##### Record extracts #####

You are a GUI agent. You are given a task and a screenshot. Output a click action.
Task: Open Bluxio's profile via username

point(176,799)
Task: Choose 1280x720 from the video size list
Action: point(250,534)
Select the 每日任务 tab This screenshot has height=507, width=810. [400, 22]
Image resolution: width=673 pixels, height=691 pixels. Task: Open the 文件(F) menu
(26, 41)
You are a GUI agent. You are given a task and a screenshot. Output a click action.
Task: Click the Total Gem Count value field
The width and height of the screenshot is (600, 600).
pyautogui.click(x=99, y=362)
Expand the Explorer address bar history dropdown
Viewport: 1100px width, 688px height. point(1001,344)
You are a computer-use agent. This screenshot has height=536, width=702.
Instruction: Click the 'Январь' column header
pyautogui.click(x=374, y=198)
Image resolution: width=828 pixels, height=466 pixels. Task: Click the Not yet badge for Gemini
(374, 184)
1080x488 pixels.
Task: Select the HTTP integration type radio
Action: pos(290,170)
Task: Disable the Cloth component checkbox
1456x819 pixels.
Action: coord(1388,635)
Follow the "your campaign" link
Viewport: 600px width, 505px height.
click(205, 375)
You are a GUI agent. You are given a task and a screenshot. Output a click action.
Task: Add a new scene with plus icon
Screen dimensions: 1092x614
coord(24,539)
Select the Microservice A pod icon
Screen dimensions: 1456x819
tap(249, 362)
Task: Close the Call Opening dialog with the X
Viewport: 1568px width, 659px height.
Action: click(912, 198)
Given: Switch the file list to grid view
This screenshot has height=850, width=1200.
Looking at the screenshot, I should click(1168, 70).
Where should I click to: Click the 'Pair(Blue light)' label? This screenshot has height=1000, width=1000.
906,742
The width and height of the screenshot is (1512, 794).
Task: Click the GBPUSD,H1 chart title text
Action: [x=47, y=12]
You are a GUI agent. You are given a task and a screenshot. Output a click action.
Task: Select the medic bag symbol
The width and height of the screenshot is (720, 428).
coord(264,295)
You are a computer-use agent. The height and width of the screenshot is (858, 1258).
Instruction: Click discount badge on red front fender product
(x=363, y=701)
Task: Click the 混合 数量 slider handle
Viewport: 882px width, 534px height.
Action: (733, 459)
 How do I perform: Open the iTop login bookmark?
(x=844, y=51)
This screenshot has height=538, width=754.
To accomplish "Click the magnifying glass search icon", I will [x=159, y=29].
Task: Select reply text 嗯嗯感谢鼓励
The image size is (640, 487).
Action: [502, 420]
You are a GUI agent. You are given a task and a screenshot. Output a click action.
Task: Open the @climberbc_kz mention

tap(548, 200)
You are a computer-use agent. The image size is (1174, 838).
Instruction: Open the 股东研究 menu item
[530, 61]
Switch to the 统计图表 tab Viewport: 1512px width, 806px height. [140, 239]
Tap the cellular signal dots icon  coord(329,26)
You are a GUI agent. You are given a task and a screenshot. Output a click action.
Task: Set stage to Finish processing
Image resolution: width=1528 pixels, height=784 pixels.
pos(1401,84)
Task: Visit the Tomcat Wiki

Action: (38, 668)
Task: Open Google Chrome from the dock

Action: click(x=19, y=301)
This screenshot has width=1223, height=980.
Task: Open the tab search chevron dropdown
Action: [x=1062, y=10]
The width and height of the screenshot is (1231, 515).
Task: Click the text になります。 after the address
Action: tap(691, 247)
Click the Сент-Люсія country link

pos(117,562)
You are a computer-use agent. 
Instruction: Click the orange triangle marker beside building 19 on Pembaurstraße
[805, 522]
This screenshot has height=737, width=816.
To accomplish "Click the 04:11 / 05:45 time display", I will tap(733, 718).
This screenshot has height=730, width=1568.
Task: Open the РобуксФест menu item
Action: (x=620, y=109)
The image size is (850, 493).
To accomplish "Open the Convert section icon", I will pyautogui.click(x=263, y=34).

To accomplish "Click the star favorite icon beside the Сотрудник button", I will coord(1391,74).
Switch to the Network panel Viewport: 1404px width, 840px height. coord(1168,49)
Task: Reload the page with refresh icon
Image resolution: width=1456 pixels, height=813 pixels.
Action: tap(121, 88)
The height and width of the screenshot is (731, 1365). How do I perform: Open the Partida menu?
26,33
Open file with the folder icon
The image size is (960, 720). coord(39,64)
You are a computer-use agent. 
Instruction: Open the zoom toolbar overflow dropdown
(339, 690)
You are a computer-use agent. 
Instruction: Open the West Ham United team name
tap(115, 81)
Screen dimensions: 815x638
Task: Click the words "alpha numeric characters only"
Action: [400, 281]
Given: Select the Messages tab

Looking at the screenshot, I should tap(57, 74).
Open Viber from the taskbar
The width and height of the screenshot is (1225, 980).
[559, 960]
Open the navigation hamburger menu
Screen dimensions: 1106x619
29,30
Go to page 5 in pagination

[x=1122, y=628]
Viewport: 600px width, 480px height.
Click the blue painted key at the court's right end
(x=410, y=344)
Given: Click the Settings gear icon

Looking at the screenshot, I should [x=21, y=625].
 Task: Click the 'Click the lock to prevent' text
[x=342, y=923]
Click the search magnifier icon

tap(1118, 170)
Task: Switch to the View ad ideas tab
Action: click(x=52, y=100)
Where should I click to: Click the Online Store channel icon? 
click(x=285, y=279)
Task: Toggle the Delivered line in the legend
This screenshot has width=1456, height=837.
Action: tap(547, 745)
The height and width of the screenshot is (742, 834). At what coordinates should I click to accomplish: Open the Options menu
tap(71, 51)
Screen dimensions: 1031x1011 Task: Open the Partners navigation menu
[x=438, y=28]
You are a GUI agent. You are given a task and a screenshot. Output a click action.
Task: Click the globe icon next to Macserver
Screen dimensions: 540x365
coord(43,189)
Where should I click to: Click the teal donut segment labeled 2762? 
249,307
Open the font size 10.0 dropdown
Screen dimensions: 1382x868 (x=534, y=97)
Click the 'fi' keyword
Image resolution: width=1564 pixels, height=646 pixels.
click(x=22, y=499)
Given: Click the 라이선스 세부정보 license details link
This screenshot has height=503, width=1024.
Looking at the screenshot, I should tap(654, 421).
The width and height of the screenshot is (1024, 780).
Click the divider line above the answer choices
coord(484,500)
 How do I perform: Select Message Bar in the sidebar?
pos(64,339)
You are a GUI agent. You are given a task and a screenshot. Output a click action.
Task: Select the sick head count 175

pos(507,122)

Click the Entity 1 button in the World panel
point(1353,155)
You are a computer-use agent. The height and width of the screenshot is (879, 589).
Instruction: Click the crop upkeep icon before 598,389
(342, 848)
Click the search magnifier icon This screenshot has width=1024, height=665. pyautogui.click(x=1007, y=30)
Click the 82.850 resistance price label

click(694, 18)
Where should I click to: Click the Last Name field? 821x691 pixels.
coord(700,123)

#####

▸ **Objective**
Reproduce word for word the lines of the items that open with the line containing "Given: Click the 라이선스" and run through the end of the items, including both the first and the last line.

▸ **Finished task**
Given: Click the 라이선스 세부정보 license details link
This screenshot has height=503, width=1024.
Looking at the screenshot, I should tap(654, 421).
The width and height of the screenshot is (1024, 780).
Click the divider line above the answer choices
coord(484,500)
 How do I perform: Select Message Bar in the sidebar?
pos(64,339)
You are a GUI agent. You are given a task and a screenshot. Output a click action.
Task: Select the sick head count 175

pos(507,122)

Click the Entity 1 button in the World panel
point(1353,155)
You are a computer-use agent. The height and width of the screenshot is (879, 589).
Instruction: Click the crop upkeep icon before 598,389
(342, 848)
Click the search magnifier icon This screenshot has width=1024, height=665. pyautogui.click(x=1007, y=30)
Click the 82.850 resistance price label

click(694, 18)
Where should I click to: Click the Last Name field? 821x691 pixels.
coord(700,123)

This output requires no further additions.